▶ **Exercise**:
Once the line with "Select the Service content heading" is found in the entries below, print it and each following line exactly, stopping after the line with "Click the clock icon beside Time"; print nothing else.

Pixel coordinate grounding data:
·····
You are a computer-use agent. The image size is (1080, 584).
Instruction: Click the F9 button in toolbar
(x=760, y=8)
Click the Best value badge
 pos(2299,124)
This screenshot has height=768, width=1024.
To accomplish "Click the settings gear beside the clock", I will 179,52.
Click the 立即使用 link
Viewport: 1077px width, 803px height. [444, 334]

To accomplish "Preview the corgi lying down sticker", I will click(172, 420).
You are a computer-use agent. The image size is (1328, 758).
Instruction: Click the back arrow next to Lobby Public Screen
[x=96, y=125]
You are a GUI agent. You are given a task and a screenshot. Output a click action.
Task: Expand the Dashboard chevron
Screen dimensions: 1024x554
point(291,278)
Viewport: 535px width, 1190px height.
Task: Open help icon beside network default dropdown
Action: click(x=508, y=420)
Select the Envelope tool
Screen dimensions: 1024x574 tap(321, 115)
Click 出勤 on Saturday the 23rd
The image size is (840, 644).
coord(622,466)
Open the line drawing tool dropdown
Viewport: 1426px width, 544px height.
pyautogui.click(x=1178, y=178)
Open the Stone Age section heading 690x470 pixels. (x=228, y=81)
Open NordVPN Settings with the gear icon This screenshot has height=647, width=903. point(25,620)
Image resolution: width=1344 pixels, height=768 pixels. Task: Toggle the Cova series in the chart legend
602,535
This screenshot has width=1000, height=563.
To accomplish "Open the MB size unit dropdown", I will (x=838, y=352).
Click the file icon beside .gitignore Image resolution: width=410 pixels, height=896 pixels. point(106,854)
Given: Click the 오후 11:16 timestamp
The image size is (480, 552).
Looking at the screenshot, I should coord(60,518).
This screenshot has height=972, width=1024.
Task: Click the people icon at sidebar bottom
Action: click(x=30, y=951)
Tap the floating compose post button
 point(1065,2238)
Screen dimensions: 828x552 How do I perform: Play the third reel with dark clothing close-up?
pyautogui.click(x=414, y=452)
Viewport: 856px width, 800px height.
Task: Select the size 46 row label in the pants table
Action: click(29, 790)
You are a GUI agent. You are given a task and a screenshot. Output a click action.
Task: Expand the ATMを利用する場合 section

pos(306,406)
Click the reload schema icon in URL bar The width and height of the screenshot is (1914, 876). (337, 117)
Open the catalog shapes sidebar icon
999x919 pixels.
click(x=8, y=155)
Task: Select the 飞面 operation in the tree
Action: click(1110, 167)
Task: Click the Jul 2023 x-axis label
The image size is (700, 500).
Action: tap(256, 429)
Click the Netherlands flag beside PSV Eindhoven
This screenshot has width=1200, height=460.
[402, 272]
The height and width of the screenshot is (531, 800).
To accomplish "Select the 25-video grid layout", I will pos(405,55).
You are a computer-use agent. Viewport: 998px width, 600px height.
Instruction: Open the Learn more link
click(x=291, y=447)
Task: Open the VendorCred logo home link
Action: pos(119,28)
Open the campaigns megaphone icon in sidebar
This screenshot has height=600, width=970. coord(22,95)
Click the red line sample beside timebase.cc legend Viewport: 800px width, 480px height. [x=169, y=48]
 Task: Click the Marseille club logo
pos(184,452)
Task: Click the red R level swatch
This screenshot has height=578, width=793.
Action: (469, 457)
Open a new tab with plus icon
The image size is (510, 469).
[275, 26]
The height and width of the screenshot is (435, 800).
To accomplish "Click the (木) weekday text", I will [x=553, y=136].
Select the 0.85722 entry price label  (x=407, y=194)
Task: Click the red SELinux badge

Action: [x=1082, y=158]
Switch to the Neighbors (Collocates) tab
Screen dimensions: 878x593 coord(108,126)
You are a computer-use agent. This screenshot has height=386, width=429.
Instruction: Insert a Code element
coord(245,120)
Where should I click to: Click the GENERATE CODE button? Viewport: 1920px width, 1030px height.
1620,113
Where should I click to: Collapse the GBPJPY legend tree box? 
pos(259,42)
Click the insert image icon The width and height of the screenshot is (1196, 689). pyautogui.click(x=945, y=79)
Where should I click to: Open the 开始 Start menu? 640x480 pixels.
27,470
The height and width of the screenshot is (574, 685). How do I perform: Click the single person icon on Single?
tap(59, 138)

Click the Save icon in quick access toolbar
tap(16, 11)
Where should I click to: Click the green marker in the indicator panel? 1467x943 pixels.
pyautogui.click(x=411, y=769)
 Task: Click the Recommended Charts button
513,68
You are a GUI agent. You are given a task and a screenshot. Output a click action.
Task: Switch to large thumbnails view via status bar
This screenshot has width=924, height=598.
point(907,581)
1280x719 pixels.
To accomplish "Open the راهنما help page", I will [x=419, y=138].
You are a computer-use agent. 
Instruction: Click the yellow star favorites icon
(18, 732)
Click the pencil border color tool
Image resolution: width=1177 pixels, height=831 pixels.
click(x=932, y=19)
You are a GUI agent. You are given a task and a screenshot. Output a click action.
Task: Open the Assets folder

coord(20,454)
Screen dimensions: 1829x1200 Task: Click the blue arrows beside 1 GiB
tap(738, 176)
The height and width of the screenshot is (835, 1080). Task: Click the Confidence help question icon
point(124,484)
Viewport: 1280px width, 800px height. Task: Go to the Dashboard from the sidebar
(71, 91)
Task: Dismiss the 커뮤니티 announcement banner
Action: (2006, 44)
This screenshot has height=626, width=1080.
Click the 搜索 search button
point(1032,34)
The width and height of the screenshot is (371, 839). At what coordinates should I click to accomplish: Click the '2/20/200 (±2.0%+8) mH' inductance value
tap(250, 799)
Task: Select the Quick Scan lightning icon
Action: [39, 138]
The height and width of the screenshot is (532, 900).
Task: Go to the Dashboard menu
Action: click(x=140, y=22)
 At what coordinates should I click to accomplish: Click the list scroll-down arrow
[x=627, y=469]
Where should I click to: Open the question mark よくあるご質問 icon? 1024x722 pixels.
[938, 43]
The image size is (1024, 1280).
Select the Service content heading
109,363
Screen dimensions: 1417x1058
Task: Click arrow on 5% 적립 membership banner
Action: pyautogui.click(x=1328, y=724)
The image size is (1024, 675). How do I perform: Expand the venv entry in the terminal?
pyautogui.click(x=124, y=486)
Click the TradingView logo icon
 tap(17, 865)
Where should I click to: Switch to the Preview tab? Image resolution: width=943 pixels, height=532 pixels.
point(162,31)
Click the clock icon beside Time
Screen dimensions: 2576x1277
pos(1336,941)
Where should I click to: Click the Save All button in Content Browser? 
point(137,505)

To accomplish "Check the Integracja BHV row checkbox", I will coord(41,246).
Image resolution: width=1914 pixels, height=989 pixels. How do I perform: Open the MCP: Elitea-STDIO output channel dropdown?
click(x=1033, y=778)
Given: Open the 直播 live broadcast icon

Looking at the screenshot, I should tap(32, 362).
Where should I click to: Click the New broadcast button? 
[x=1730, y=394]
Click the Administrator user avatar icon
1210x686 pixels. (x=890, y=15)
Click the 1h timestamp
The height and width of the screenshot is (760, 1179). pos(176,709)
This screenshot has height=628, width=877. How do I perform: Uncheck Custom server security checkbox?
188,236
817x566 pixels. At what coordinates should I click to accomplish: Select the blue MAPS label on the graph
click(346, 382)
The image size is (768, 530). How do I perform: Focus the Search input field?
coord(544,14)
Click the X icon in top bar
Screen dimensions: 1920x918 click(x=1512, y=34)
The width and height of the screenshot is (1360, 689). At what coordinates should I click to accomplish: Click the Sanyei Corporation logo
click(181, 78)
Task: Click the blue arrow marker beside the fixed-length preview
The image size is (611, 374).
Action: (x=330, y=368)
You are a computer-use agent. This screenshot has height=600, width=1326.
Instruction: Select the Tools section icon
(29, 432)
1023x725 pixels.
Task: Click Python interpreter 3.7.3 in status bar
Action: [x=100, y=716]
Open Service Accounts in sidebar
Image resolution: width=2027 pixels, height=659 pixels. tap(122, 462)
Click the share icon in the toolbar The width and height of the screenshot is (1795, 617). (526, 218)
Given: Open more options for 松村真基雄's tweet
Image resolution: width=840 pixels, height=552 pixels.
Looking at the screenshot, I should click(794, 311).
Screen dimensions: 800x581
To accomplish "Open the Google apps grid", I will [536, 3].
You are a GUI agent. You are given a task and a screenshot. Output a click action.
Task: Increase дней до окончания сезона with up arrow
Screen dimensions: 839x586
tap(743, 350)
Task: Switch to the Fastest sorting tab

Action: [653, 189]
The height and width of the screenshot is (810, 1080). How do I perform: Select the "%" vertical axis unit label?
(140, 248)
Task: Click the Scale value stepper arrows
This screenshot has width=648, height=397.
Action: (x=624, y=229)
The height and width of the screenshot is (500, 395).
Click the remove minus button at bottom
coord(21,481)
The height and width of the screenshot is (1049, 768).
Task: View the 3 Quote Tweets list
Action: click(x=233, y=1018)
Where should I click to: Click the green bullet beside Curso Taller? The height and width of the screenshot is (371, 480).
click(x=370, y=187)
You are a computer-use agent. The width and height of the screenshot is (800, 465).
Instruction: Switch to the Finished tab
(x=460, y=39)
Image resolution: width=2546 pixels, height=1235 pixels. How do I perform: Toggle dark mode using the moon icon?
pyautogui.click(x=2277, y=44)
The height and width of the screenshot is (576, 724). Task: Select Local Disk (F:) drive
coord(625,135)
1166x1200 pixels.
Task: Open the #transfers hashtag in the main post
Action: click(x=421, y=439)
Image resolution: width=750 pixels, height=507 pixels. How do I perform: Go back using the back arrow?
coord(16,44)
·····
▶ **Task answer**:
Select the Service content heading
109,363
Screen dimensions: 1417x1058
Task: Click arrow on 5% 적립 membership banner
Action: pyautogui.click(x=1328, y=724)
The image size is (1024, 675). How do I perform: Expand the venv entry in the terminal?
pyautogui.click(x=124, y=486)
Click the TradingView logo icon
 tap(17, 865)
Where should I click to: Switch to the Preview tab? Image resolution: width=943 pixels, height=532 pixels.
point(162,31)
Click the clock icon beside Time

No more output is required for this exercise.